> [Recorded data]:
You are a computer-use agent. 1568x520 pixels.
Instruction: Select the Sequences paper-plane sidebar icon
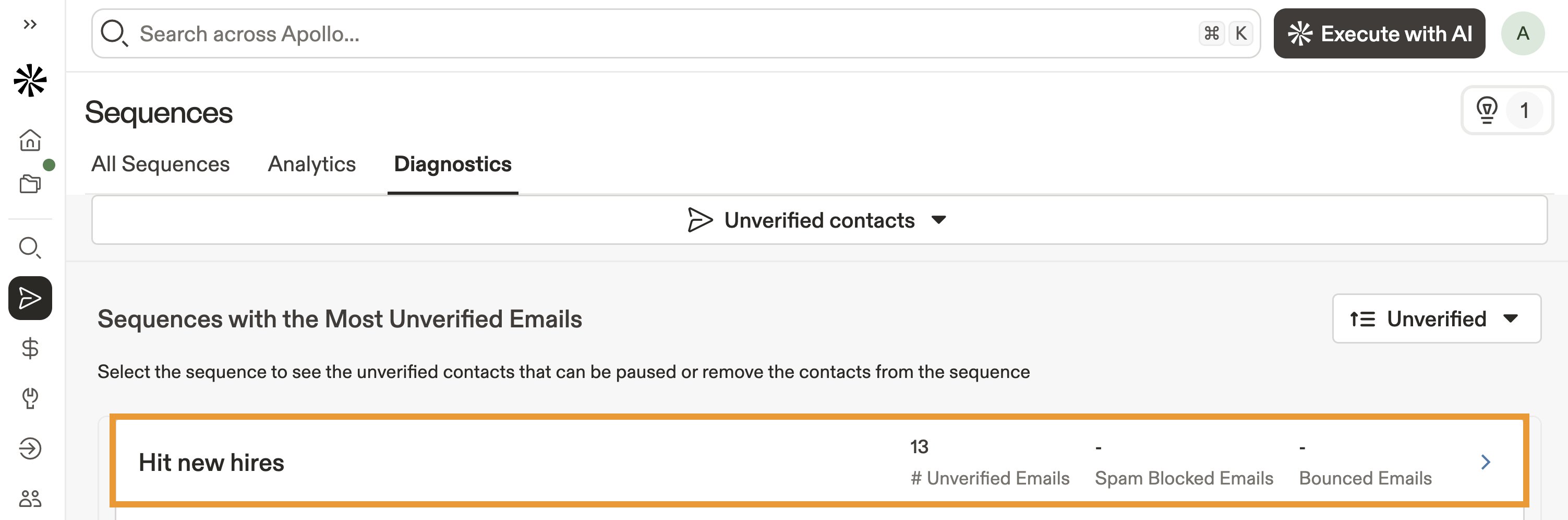click(x=30, y=298)
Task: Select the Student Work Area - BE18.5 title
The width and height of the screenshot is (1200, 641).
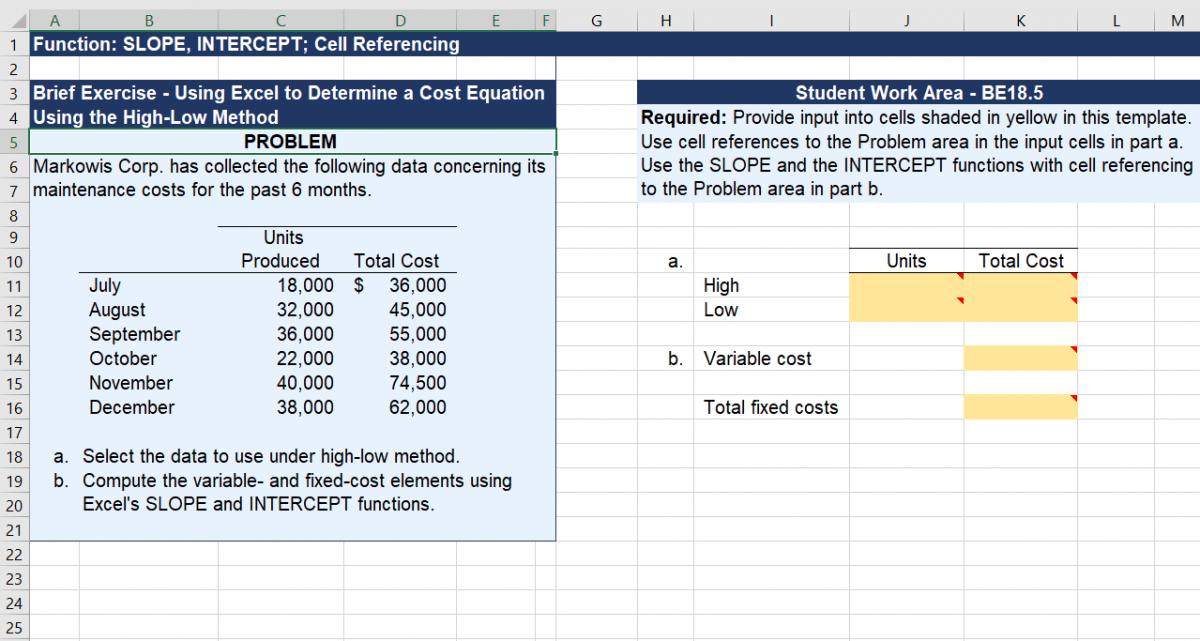Action: click(x=916, y=92)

> [Task details]: Only the pictures stay out; everything else in the listing above must be repeated exactly.

> [Finished exercise]:
You are a computer-use agent. 1568x520 pixels.
Instruction: Select the Sequences paper-plane sidebar icon
click(x=30, y=298)
Task: Select the Student Work Area - BE18.5 title
The width and height of the screenshot is (1200, 641).
Action: click(x=916, y=92)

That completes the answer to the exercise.